This LLM "might change crash dump analysis forever."
AI is an incredibly contentious space in the tech world, but that’s mostly because of a misappropriation of all things involved with it. It all starts with the name, Artificial Intelligence or AI, because almost nothing we call AI in today’s landscape qualifies as such. These aren’t intelligences, artificial or otherwise.
Generally, they’re language models trained on huge data sets noticing patterns and predicting next steps. As such they’re terrible at lots of things we see them used for and just won’t stop halucinating, but they can be useful tools when put to the right work. Debugging Windows and analysing crash data is a perfect example of exactly the right work for an AI.

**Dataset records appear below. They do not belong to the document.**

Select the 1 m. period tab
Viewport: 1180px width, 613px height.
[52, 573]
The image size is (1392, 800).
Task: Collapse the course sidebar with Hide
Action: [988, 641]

Tom’s Hardware reports that Sven Scharmentke (AKA Svnscha) a software engineer more than familiar with debugging Windows crashes has released a language model that can essentially do it for you. The mcp-windbg tool gives language models the ability to interface with WinDBG, Windows own multipurpose debugging tool. The result is a crash analysis tool that can be interacted with in a natural language that hunts down crash points for you.

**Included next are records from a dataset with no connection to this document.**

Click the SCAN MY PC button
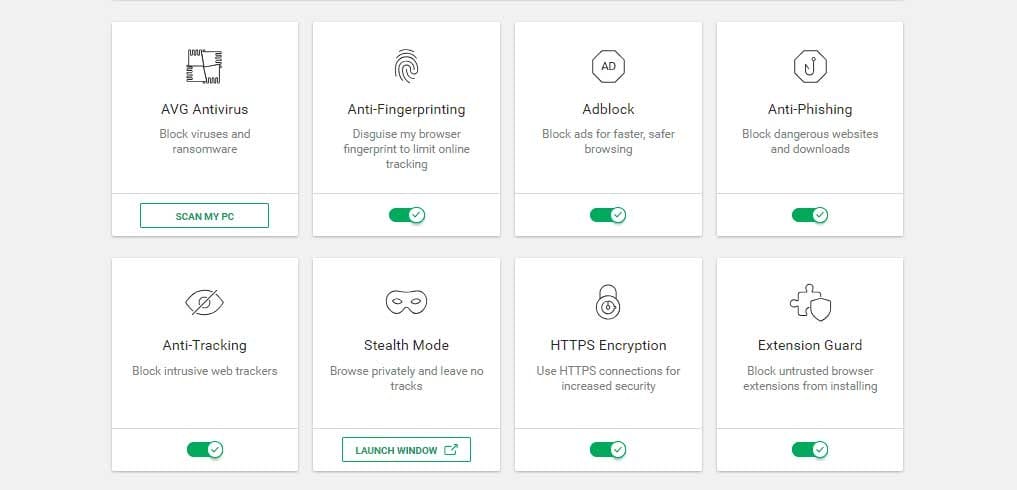Image resolution: width=1017 pixels, height=490 pixels. click(x=204, y=215)
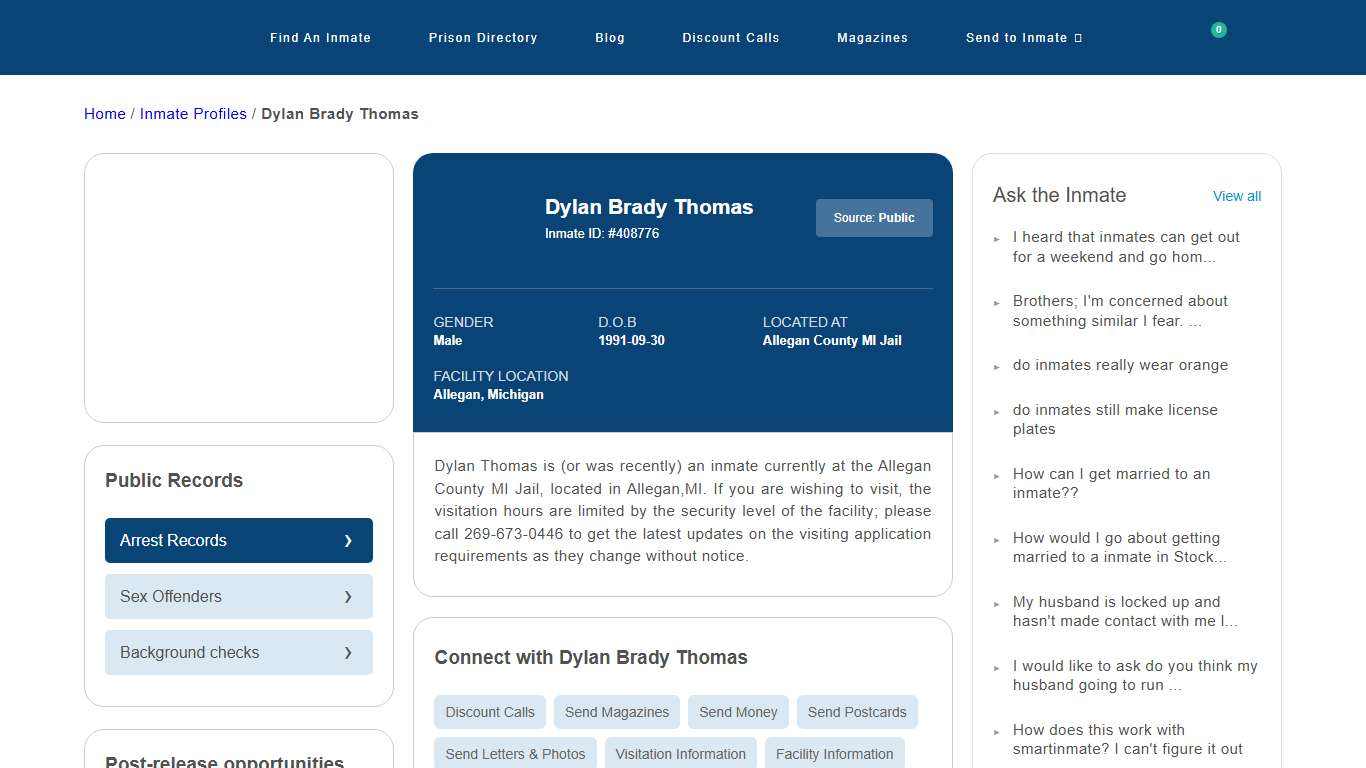Image resolution: width=1366 pixels, height=768 pixels.
Task: Click the chevron icon on Arrest Records
Action: pos(348,540)
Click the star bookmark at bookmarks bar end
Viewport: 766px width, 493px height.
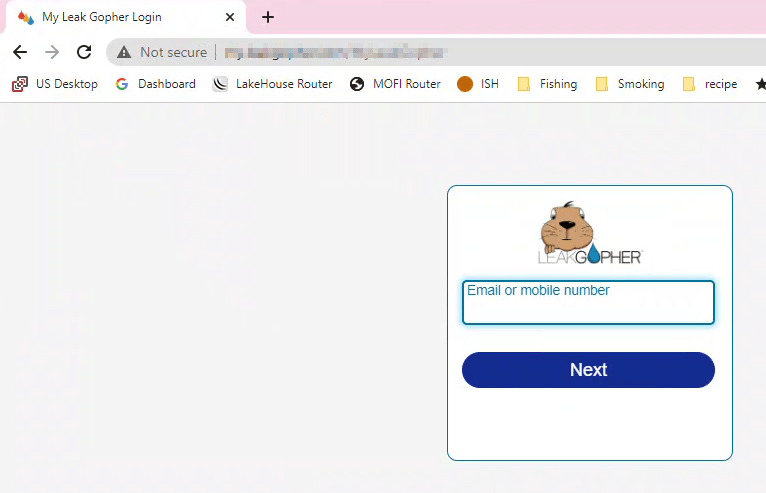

Scharmentke put his findings in a blog post, including a video which shows an example of the debugger at work. You can watch as copilot is asked in very plain natural english to help find the problems, and it does so. It’s able to read the crash dump, find relevant codes within it to pinpoint the problem, and then analyse the original code for problems and provide solutions. It can even help you find the crash dump in the first place.
From the example it looks like Scharmentke has successfully taken a rather complicated process that would once require a trained professional to ascertain, and turned it into something even I could do. Better yet it’s a frustrating task, that’s far more easily handled by a machine than a human, and not many people would want to have to do anyway. That’s a perfect use for an LLM, and that’s just such a breath of fresh air.
Usually this kind of debugging takes a lot of time, an encyclopaedic knowledge of various codes and pointers, an understanding of how the code runs, and a dogmatic level of determination. Now, it’s a few minutes of casual conversation with your friendly computerised helper. As Scharmentke says “It’s like going from hunting with a stone spear to using a guided missile,”.
But of course this comes with the same standard warning all AI should. It doesn’t actually think, and its answers should always be taken with some scepticism involved. Scharmentke also reminds us that this isn’t a magical cure-all tool, and instead is just a “simple Python wrapper around CDB that relies on the LLM’s WinDBG expertise.” Still if you want to use this LLM and put this new style of debugging interface to the test, you can download it from Github and give it a try.